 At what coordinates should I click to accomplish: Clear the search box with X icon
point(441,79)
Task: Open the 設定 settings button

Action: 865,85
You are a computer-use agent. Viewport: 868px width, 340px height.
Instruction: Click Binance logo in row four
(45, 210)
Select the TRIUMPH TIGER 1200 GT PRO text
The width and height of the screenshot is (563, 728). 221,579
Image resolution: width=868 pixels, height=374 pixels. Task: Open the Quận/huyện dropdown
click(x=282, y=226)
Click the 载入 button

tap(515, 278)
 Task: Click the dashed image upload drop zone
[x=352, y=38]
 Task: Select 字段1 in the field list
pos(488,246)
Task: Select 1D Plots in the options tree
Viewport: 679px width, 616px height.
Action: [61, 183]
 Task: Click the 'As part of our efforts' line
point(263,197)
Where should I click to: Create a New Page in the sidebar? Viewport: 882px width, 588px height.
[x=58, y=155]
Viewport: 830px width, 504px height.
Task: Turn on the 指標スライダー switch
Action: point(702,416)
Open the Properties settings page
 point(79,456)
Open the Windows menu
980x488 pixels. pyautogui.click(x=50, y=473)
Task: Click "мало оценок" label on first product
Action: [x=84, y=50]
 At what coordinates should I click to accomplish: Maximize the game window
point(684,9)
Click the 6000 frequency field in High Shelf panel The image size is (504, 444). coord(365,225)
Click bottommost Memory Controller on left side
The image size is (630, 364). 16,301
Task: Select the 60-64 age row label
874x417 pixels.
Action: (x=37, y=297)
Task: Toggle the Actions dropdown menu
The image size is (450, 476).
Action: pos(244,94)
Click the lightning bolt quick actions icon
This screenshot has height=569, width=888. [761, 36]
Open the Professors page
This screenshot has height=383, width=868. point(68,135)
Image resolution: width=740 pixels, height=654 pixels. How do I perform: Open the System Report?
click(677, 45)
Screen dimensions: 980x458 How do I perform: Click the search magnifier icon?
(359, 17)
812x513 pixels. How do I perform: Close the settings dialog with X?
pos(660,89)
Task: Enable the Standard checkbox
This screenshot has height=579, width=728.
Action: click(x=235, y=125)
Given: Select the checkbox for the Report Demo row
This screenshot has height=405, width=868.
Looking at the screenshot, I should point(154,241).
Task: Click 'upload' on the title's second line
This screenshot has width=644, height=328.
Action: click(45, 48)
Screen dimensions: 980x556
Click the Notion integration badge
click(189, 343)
....
■ Exercise brief ■
For each line in the listing, return it exactly as shown.

■ Written solution ■
 At what coordinates should I click to accomplish: Clear the search box with X icon
point(441,79)
Task: Open the 設定 settings button

Action: 865,85
You are a computer-use agent. Viewport: 868px width, 340px height.
Instruction: Click Binance logo in row four
(45, 210)
Select the TRIUMPH TIGER 1200 GT PRO text
The width and height of the screenshot is (563, 728). 221,579
Image resolution: width=868 pixels, height=374 pixels. Task: Open the Quận/huyện dropdown
click(x=282, y=226)
Click the 载入 button

tap(515, 278)
 Task: Click the dashed image upload drop zone
[x=352, y=38]
 Task: Select 字段1 in the field list
pos(488,246)
Task: Select 1D Plots in the options tree
Viewport: 679px width, 616px height.
Action: [61, 183]
 Task: Click the 'As part of our efforts' line
point(263,197)
Where should I click to: Create a New Page in the sidebar? Viewport: 882px width, 588px height.
[x=58, y=155]
Viewport: 830px width, 504px height.
Task: Turn on the 指標スライダー switch
Action: point(702,416)
Open the Properties settings page
 point(79,456)
Open the Windows menu
980x488 pixels. pyautogui.click(x=50, y=473)
Task: Click "мало оценок" label on first product
Action: [x=84, y=50]
 At what coordinates should I click to accomplish: Maximize the game window
point(684,9)
Click the 6000 frequency field in High Shelf panel The image size is (504, 444). coord(365,225)
Click bottommost Memory Controller on left side
The image size is (630, 364). 16,301
Task: Select the 60-64 age row label
874x417 pixels.
Action: (x=37, y=297)
Task: Toggle the Actions dropdown menu
The image size is (450, 476).
Action: pos(244,94)
Click the lightning bolt quick actions icon
This screenshot has height=569, width=888. [761, 36]
Open the Professors page
This screenshot has height=383, width=868. point(68,135)
Image resolution: width=740 pixels, height=654 pixels. How do I perform: Open the System Report?
click(677, 45)
Screen dimensions: 980x458 How do I perform: Click the search magnifier icon?
(359, 17)
812x513 pixels. How do I perform: Close the settings dialog with X?
pos(660,89)
Task: Enable the Standard checkbox
This screenshot has height=579, width=728.
Action: click(x=235, y=125)
Given: Select the checkbox for the Report Demo row
This screenshot has height=405, width=868.
Looking at the screenshot, I should point(154,241).
Task: Click 'upload' on the title's second line
This screenshot has width=644, height=328.
Action: click(45, 48)
Screen dimensions: 980x556
Click the Notion integration badge
click(189, 343)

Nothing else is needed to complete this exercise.